James baru sadar kalo kata-katanya sudah menyinggung Nai. Tapi sungguh James tidak bermaksud seperti itu. Nai pasti sudah salah faham.
"Nai, gue minta maaf-"
"Lo nggak perlu minta maaf, lo bener kok. Gue emang nggak bisa masak kan?"
Nai memaksakan untuk tersenyum, tapi lama-lama dia tidak bisa lagi memaksakan senyuman palsunya karena air mata Nai tumpah saat itu juga.
"Gue... Gue tau.. kalo gue nggak bisa masak James. Tapi.. apa lo harus bilang gitu di depan Bella? Lo bikin gue ngerasa malu di depan Bella karena sebagai istri gue nggak bisa masak."
James menggeleng. Dia tidak berniat sama sekali untuk mempermalukan istrinya di depan Bella. James hanya refleks mengatakan itu. James tidak tau kata-katanya akan menyakiti hati Nai.
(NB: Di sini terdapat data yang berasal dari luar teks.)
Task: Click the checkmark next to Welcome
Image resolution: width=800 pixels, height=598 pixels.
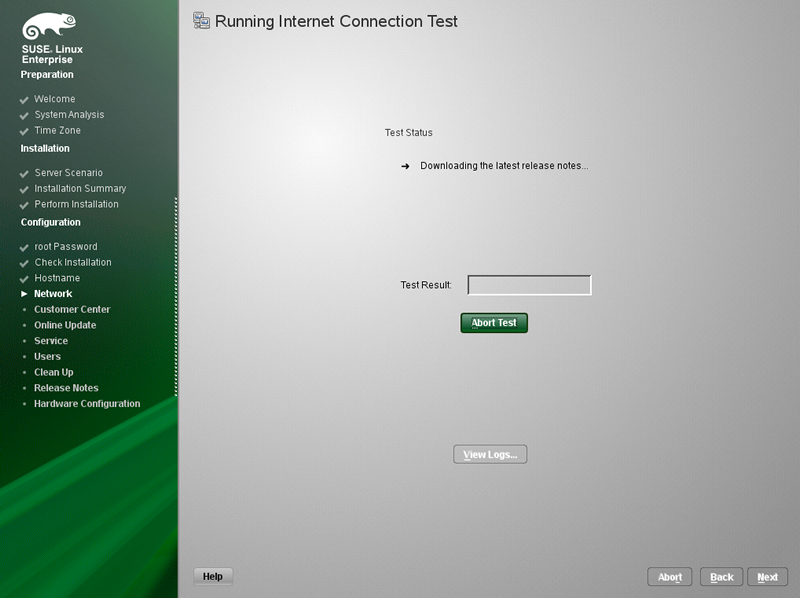Action: (24, 99)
"Apa lo emang ingin mempermalukan gue di depan Bella?"
"Nggak. Jangan ngomong gitu, gue nggak ada niat sedikitpun bikin lo malu di depan Bella."
James menggenggam tangan Nai, "Percaya sama gue Nai. Gue minta maaf udah bikin lo sakit hati karena kata-kata gue."
James menarik bahu Nai dan memeluknya, "Maafin gue."
Nai mengangguk, dia memaafkan James. Walaupun Nai masih belum bisa melupakan kata-kata James, tapi Nai berusaha untuk tidak mengingatnya lagi.
James melupakan pelukannya, dia juga menghapus air mata di pipi Nai, "Jangan nangis lagi."
"Ini beneran lo yang masak Nai?"
Nai mengangguk, dia menundukkan kepalanya,"Harusnya lo yang pertama kali makan masakan gue, tapi justru gue dulu yang makan."
"Kata siapa lo dulu yang makan?"
Nai langsung mendongak, "Maksud lo?"
"Gue yang pertama kali makan masakan lo di dapur. Gue mau tau masakan lo beneran enak apa nggak, dan ternyata enak."
James memang sudah memakan masakan Nai walaupun hanya sedikit, ia tidak mau menyakiti hati Nai karena tidak memakan masakan buatan istrinya itu. Nai pasti sudah berusaha keras untuk itu.
Nai tersenyum, ternyata dia berhasil. Makanannya enak, dan James menyukainya. James juga yang pertama kali memakan masakannya.
"Gue janji, gue bakal berusaha biar gue bisa masakin lo makanan yang enak-enak James." Ucap Nai dengan semangat. Nai jadi tambah semangat untuk belajar memasak.
"Karena lo udah masakin gue makanan enak, gue punya hadiah buat lo."
"Oh ya, apa?"
James mengeluarkan dua lembar tiket di saku kemejanya. Nai merebutnya, "Tiket nonton?"
"Hem, besok kita nonton film. Ada film bagus, lo pasti suka."
Nai mengangguk dengan semangat, dia langsung memeluk James dengan erat, "Makasih James."
"Peluk doang?"
Nai tersenyum malu-malu, kemudian dia mengecup pipi James, tapi James malah menghadap Nai dan membuat Nai berbalik mengecup bibir James. Saat ingin melepaskan, James justru menahan kepala Nai agar tidak melepaskan ciumannya.